Would you reproduce exactly the lines below from the one holding "Expand the Selecionar dropdown" through the one holding "The image size is (836, 585).", inclusive, and no others?

* _Data shown_
######
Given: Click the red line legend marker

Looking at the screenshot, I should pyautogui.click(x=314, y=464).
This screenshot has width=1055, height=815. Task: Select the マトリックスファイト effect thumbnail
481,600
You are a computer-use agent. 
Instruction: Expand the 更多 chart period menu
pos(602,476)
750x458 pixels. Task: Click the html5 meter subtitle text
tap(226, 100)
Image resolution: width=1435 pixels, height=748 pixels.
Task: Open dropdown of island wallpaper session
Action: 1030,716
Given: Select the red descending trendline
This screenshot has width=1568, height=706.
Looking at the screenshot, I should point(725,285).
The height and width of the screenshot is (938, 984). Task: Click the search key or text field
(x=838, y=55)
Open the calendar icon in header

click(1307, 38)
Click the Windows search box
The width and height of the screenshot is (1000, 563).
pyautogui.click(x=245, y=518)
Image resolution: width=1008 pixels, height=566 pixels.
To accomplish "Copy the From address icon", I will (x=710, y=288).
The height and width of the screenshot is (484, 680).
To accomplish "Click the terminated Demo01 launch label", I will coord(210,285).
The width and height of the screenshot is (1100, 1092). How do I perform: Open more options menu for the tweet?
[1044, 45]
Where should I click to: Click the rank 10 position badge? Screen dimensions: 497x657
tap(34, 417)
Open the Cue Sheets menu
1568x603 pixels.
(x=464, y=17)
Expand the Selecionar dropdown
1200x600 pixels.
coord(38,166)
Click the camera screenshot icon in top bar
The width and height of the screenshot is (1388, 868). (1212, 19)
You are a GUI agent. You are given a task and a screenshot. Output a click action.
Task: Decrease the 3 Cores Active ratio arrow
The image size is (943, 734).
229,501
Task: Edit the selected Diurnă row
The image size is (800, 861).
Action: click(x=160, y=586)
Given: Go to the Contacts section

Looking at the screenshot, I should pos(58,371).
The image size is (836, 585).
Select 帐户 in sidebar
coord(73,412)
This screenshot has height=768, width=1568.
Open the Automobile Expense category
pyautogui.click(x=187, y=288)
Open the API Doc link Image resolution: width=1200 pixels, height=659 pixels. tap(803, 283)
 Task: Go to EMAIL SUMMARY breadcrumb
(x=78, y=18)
######
* _Your solution_
Expand the Selecionar dropdown
1200x600 pixels.
coord(38,166)
Click the camera screenshot icon in top bar
The width and height of the screenshot is (1388, 868). (1212, 19)
You are a GUI agent. You are given a task and a screenshot. Output a click action.
Task: Decrease the 3 Cores Active ratio arrow
The image size is (943, 734).
229,501
Task: Edit the selected Diurnă row
The image size is (800, 861).
Action: click(x=160, y=586)
Given: Go to the Contacts section

Looking at the screenshot, I should pos(58,371).
The image size is (836, 585).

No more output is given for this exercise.